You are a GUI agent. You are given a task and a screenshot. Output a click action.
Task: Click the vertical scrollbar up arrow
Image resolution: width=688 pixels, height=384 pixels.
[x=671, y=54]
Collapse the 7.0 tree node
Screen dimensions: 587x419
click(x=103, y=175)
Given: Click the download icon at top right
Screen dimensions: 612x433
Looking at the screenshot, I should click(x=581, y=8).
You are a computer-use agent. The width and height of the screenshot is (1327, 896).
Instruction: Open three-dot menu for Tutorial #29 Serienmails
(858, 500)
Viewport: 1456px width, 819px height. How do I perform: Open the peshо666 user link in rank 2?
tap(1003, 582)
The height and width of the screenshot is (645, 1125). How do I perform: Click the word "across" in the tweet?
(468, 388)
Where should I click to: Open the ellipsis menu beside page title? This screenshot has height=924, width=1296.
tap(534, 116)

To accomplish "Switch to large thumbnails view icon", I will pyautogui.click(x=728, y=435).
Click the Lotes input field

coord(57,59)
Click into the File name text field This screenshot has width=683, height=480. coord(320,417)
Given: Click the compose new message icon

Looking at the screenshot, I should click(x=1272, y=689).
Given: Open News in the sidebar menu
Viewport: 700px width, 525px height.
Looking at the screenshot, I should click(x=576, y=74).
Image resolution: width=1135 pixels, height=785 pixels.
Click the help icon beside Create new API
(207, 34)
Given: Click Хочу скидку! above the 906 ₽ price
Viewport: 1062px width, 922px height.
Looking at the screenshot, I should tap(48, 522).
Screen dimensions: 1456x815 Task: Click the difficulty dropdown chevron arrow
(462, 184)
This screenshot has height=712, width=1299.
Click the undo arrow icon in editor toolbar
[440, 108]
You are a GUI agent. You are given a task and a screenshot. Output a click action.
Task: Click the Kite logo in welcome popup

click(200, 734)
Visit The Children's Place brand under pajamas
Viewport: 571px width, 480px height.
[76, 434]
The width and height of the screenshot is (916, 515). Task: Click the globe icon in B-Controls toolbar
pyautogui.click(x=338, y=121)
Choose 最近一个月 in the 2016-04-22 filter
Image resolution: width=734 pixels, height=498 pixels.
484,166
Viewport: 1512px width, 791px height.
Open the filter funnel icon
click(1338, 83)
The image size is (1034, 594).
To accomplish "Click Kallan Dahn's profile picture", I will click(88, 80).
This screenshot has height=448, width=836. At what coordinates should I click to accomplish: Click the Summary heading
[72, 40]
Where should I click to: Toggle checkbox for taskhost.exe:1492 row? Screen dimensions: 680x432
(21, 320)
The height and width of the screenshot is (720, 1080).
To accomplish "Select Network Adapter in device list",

What is asked:
Copy out every one of the entries above word for word, keeping the original line order.

Task solution:
You are a GUI agent. You are given a task and a screenshot. Output a click action.
Task: Click the vertical scrollbar up arrow
Image resolution: width=688 pixels, height=384 pixels.
[x=671, y=54]
Collapse the 7.0 tree node
Screen dimensions: 587x419
click(x=103, y=175)
Given: Click the download icon at top right
Screen dimensions: 612x433
Looking at the screenshot, I should click(x=581, y=8).
You are a computer-use agent. The width and height of the screenshot is (1327, 896).
Instruction: Open three-dot menu for Tutorial #29 Serienmails
(858, 500)
Viewport: 1456px width, 819px height. How do I perform: Open the peshо666 user link in rank 2?
tap(1003, 582)
The height and width of the screenshot is (645, 1125). How do I perform: Click the word "across" in the tweet?
(468, 388)
Where should I click to: Open the ellipsis menu beside page title? This screenshot has height=924, width=1296.
tap(534, 116)

To accomplish "Switch to large thumbnails view icon", I will pyautogui.click(x=728, y=435).
Click the Lotes input field

coord(57,59)
Click into the File name text field This screenshot has width=683, height=480. coord(320,417)
Given: Click the compose new message icon

Looking at the screenshot, I should click(x=1272, y=689).
Given: Open News in the sidebar menu
Viewport: 700px width, 525px height.
Looking at the screenshot, I should click(x=576, y=74).
Image resolution: width=1135 pixels, height=785 pixels.
Click the help icon beside Create new API
(207, 34)
Given: Click Хочу скидку! above the 906 ₽ price
Viewport: 1062px width, 922px height.
Looking at the screenshot, I should tap(48, 522).
Screen dimensions: 1456x815 Task: Click the difficulty dropdown chevron arrow
(462, 184)
This screenshot has height=712, width=1299.
Click the undo arrow icon in editor toolbar
[440, 108]
You are a GUI agent. You are given a task and a screenshot. Output a click action.
Task: Click the Kite logo in welcome popup

click(200, 734)
Visit The Children's Place brand under pajamas
Viewport: 571px width, 480px height.
[76, 434]
The width and height of the screenshot is (916, 515). Task: Click the globe icon in B-Controls toolbar
pyautogui.click(x=338, y=121)
Choose 最近一个月 in the 2016-04-22 filter
Image resolution: width=734 pixels, height=498 pixels.
484,166
Viewport: 1512px width, 791px height.
Open the filter funnel icon
click(1338, 83)
The image size is (1034, 594).
To accomplish "Click Kallan Dahn's profile picture", I will click(88, 80).
This screenshot has height=448, width=836. At what coordinates should I click to accomplish: Click the Summary heading
[72, 40]
Where should I click to: Toggle checkbox for taskhost.exe:1492 row? Screen dimensions: 680x432
(21, 320)
The height and width of the screenshot is (720, 1080).
To accomplish "Select Network Adapter in device list",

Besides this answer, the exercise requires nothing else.